All in One?
Juniper is touting the ISG 2000 as its first purpose-built platform to combine a firewall, VPN and intrusion prevention. Juniper's firewall devices have been playing VPN and firewall roles for years, but I've been waiting for a unit that includes some of NetScreen's acquisitions--such as the OneSecure IDP and the Neoteris SSL VPN platform. There's much industry buzz about inline network intrusion prevention, and Juniper is one of the few companies positioned to put the technology where it belongs: in access-control devices, such as firewalls.
Unfortunately, though the ISG is supposed to deliver this integrated platform, the modular blade for IDP isn't here yet, and Juniper wouldn't comment on its SSL VPN plans.
The ISG came with two eight-port 10/100 blades and four 1-Gbps fiber ports. Setting up the ISG was trivial. I used its serial console to supply basic configuration settings--IP address, default gateway and so on. Then I accessed the machine over its Web interface, from which I configured the system quickly and easily.

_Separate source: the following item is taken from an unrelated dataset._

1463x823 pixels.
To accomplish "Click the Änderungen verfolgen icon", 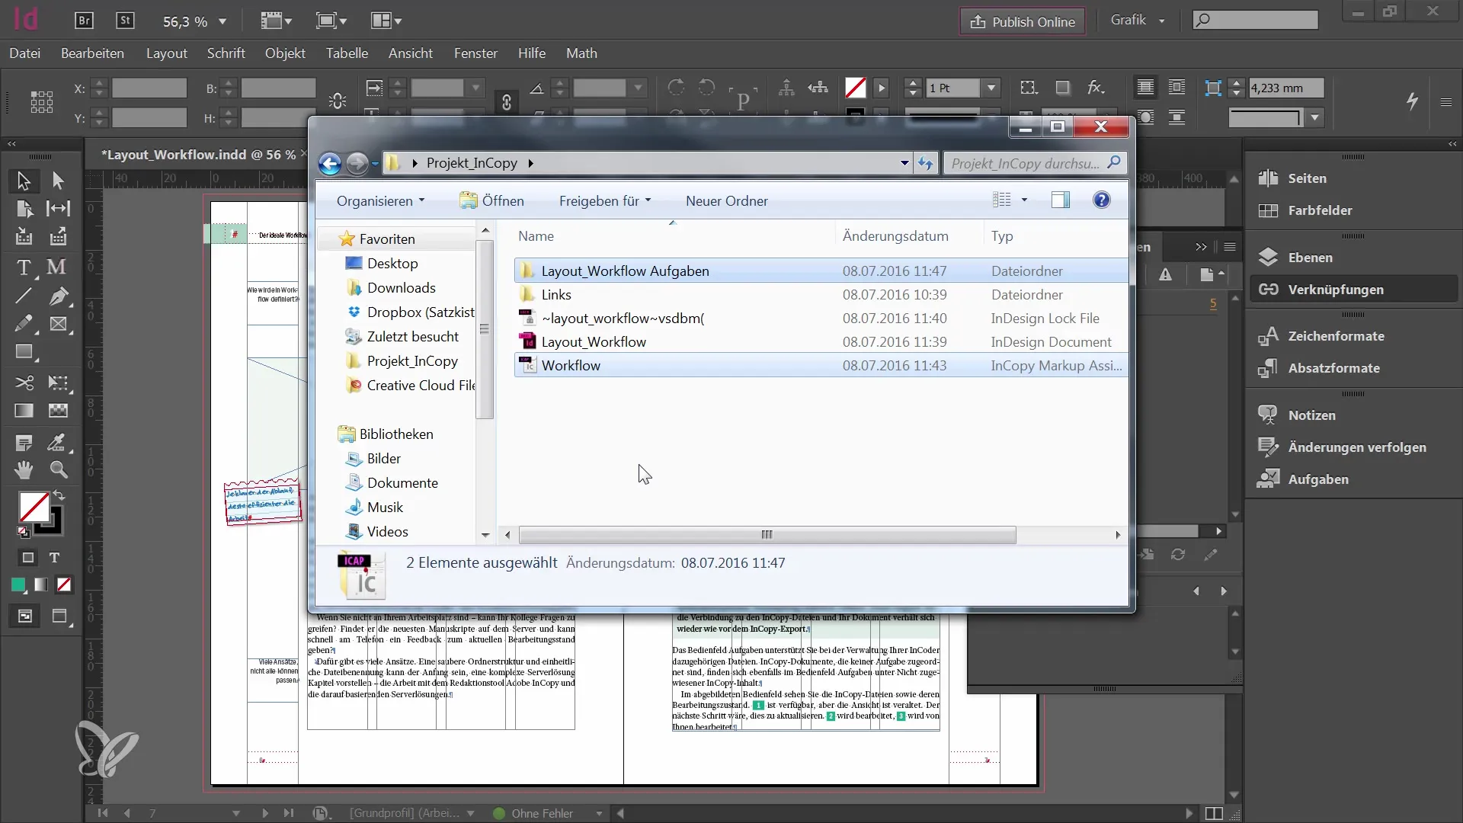I will point(1268,446).
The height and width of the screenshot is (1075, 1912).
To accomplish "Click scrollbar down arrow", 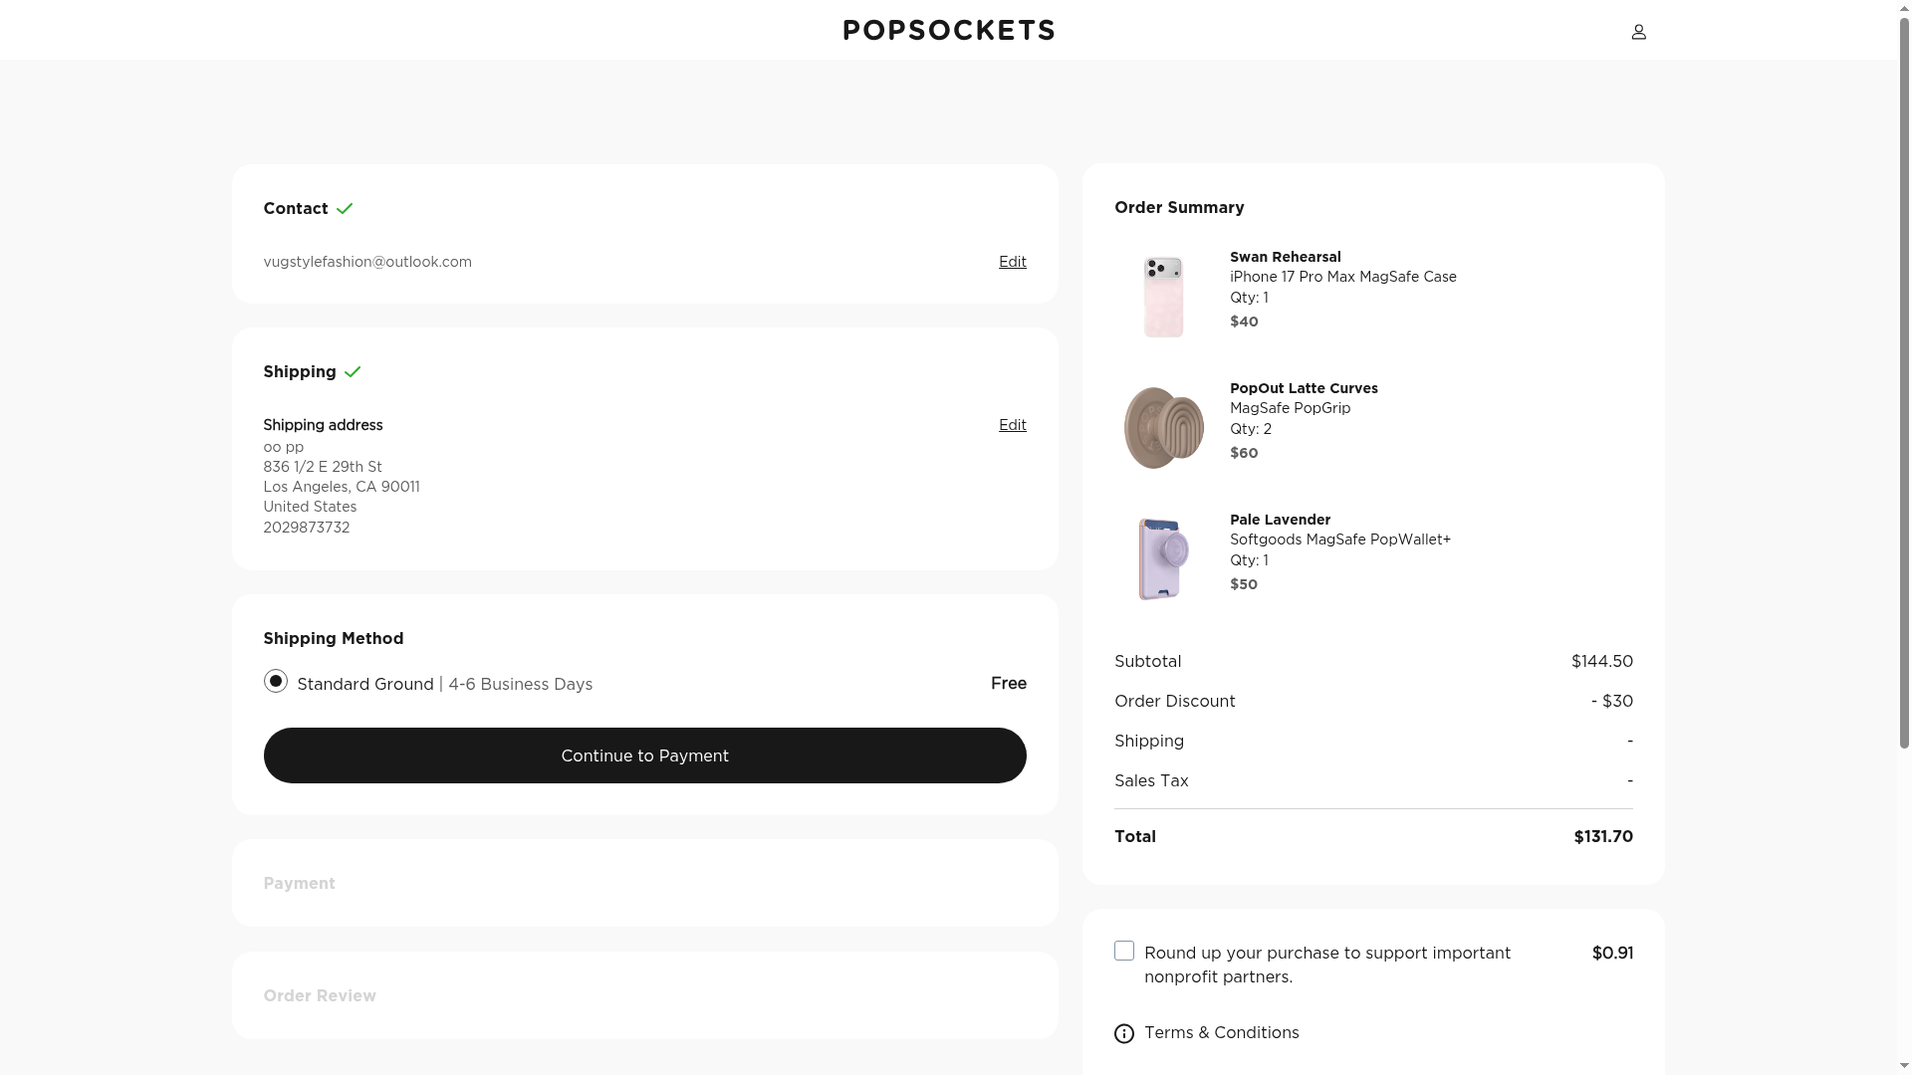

I ran basic firewall throughput tests using Spirent's WebAvalanche and WebReflector, generating about 1 GB of HTTP traffic between two of the fiber ports. Handling loads of 1,500 64-Kbps NAT'd new sessions per second, the ISG successfully completed the test runs with one caveat: It appeared to struggle during the initial ramping period. I can't give the ISG a full nod on performance until I test final code using a larger test set, but it appears that Juniper is taking steps in the right direction.